The country can't afford ideology just now; it needs results. There is a whole fiscal structure to repair and a nation's confidence to restore.
The president-elect's campaign promise to kill the goose that lays the golden eggs -- by raising taxes on the country's highest earners -- has been put on hold for the duration. Ditto, his pledge to repeal the Bush tax cuts that sparked the economic boom earlier this decade. Barack the Practical isn't about to tax American capital even more, not when investment is sorely needed. Apparently nothing concentrates the mind so wonderfully as the prospect of becoming president of the United States in less than 60 days.
No doubt Barack Obama's gift for rhetoric will still soar from time to time, and his voice will again thrill. But the hands on the financial controls will likely be Timothy Geithner's. Which is assuring.
Also assuring is the emergence of Hillary Clinton as the next secretary of state -- if only she can free herself of the albatross represented by her spouse's financial entanglements around the globe, which will inevitably raise questions of a conflict of interest on her part.
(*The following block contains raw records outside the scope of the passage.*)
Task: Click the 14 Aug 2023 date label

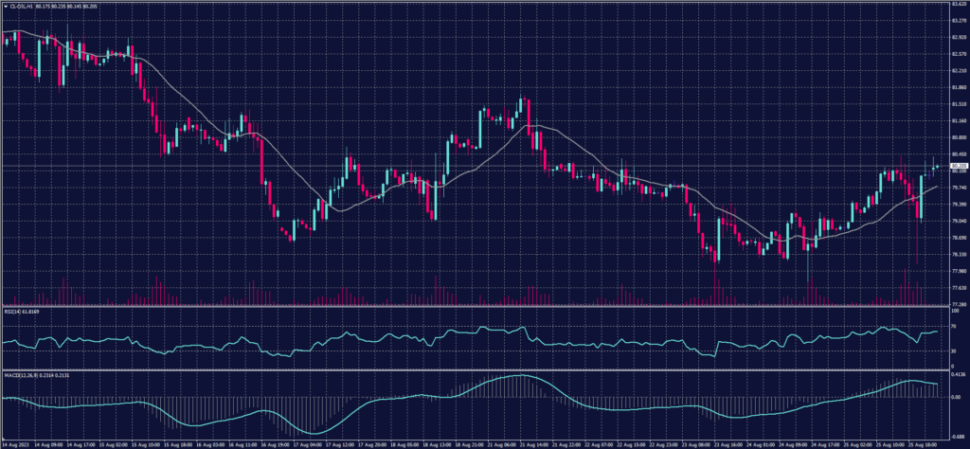Action: 13,443
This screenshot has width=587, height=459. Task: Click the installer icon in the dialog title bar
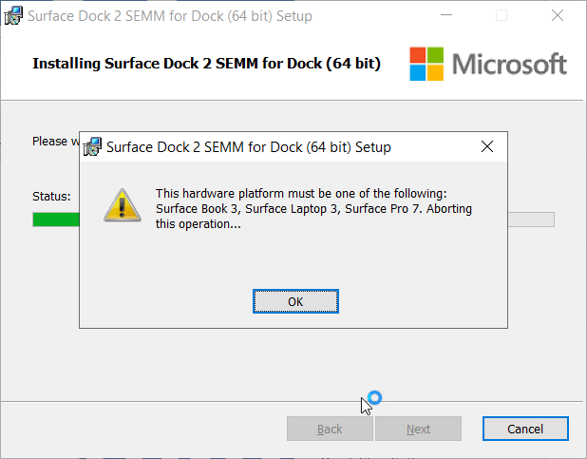pyautogui.click(x=93, y=147)
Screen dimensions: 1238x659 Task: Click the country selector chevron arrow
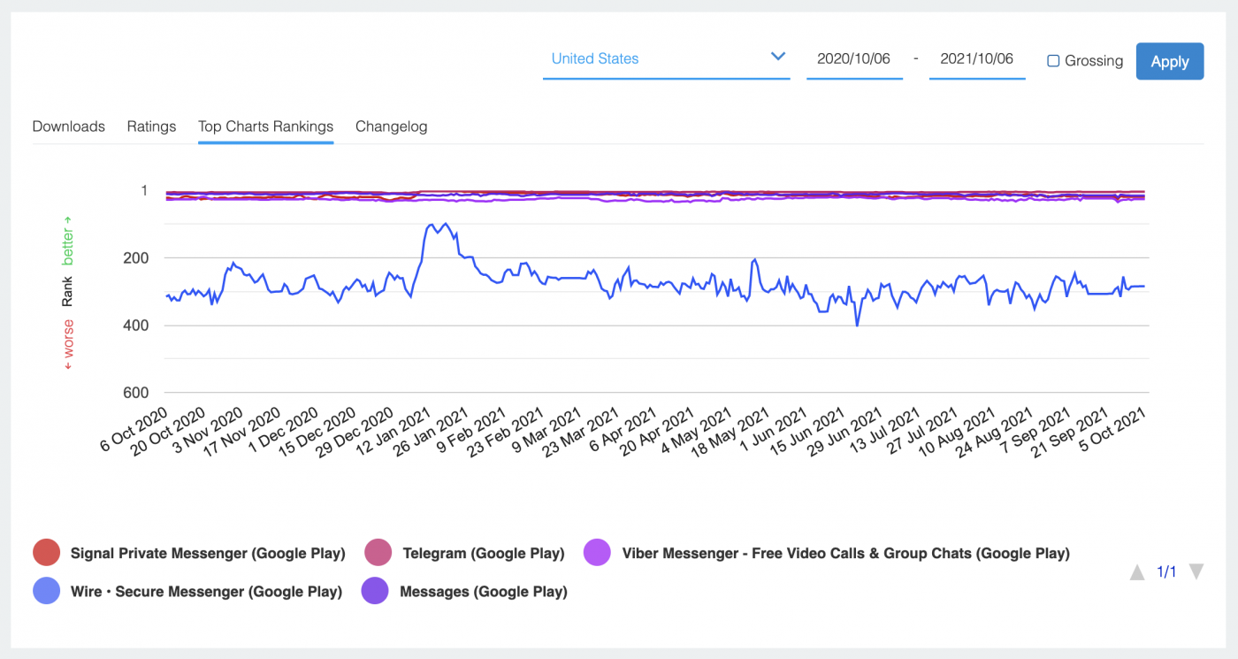[777, 56]
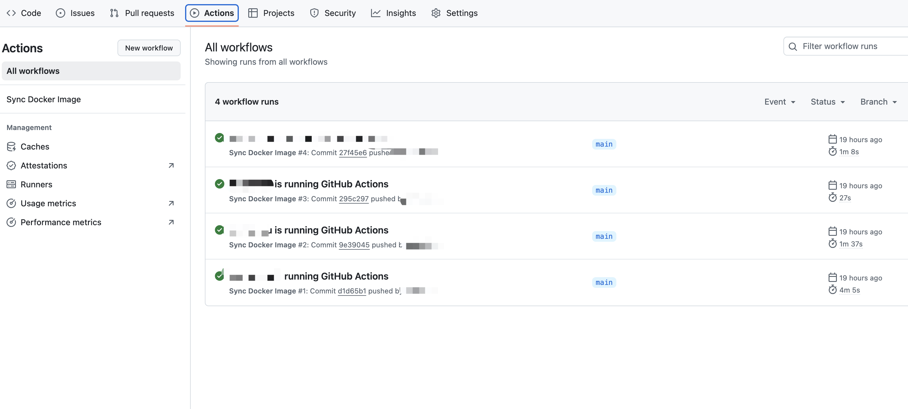The image size is (908, 409).
Task: Click the Insights graph icon
Action: coord(376,13)
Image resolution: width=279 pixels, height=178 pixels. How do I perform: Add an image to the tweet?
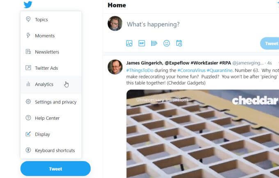129,43
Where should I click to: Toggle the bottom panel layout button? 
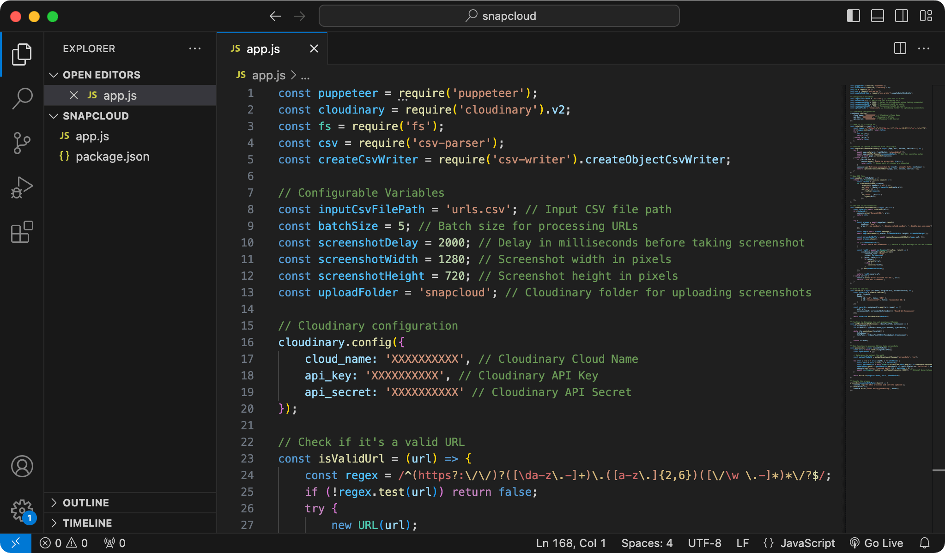(x=877, y=16)
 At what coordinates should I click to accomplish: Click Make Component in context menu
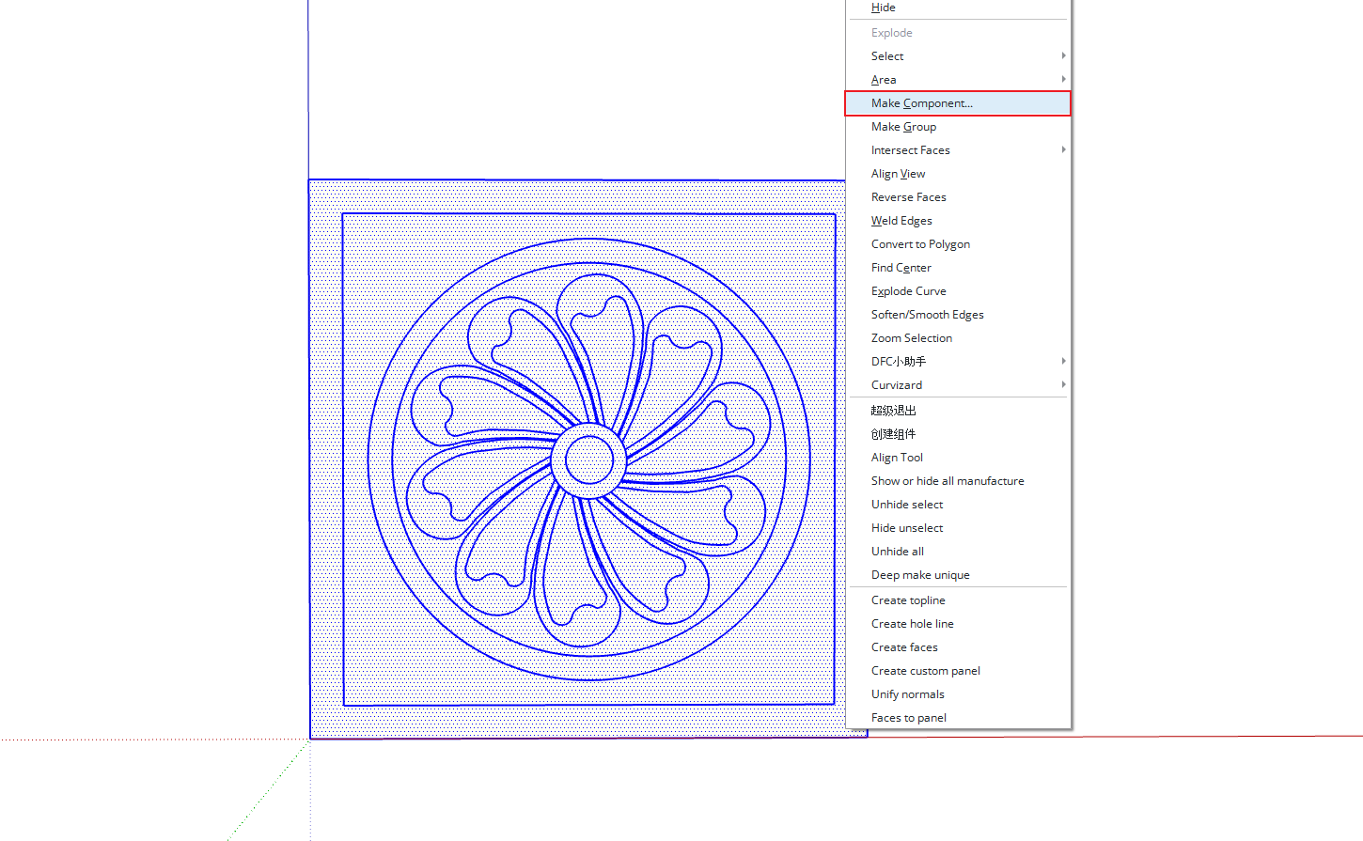pyautogui.click(x=921, y=103)
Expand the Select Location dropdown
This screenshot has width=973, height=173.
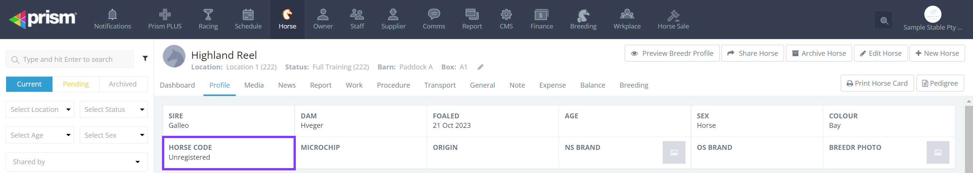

But in her own right, Sen. Clinton has much to recommend her as secretary of state. During the presidential debates, she played bad cop to Barack Obama's good one. Lest we forget, she was an early advocate of deposing Saddam Hussein in Iraq. And she supported the war there, at least till it grew unpopular, at which point she sought to appease the growing influence of the defeatists and conspiracy theorists in her party's primaries. A born fighter, she's not likely to surrender in Iraq now that victory is in sight. And she's consistently taken a tough line against Iran's mullahs and their incendiary front man, Mahmoud Ahmadinejad.
Not the least of the advantages that would accrue from having Hillary Clinton as secretary of state is that she would be safely removed from having anything to do with national health care. Her last try at "reforming" it in the early, chaotic days of the Clinton administration was more bureaucratic nightmare than real solution. (Thankfully, it never got off the crammed drawing board.)
Hillary Clinton's appointment as secretary of state would be another tribute to Barack Obama's determination to govern rather than continue campaigning. In the spirit of Lincoln in his critical time, he's proceeding to form a team of rivals.